» MATERIAL TO PROCESS:
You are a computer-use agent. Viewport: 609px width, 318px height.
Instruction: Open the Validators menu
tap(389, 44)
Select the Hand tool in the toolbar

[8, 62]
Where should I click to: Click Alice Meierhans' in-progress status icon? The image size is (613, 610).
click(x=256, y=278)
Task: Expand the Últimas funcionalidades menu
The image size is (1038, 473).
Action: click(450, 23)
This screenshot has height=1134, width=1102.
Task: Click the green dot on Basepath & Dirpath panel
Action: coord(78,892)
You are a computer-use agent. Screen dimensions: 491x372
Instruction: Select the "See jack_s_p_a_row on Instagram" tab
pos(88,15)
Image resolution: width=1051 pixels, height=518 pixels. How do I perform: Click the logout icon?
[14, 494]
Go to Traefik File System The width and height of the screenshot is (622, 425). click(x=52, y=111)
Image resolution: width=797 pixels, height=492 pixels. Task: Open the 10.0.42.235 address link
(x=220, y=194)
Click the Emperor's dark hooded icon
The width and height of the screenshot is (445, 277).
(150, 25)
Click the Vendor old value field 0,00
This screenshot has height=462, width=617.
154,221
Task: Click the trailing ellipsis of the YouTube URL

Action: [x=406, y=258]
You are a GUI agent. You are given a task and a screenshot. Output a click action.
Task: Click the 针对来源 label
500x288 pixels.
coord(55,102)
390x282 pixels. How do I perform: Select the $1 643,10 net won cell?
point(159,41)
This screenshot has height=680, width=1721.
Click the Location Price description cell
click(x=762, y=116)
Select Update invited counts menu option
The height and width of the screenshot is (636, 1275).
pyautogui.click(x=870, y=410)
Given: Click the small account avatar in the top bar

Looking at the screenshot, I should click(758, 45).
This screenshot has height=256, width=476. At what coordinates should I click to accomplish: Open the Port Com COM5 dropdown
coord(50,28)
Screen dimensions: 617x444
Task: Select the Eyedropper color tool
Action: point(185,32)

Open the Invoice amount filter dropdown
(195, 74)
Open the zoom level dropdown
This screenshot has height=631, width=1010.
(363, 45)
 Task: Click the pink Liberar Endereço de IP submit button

» HOW TO COMPLETE THIS TASK: Please copy every line in the entries where "agent" appears.

» TASK RESULT:
You are a computer-use agent. Viewport: 609px width, 318px height.
You are a computer-use agent. Screen dimensions: 491x372
You are a GUI agent. You are given a task and a screenshot. Output a click action.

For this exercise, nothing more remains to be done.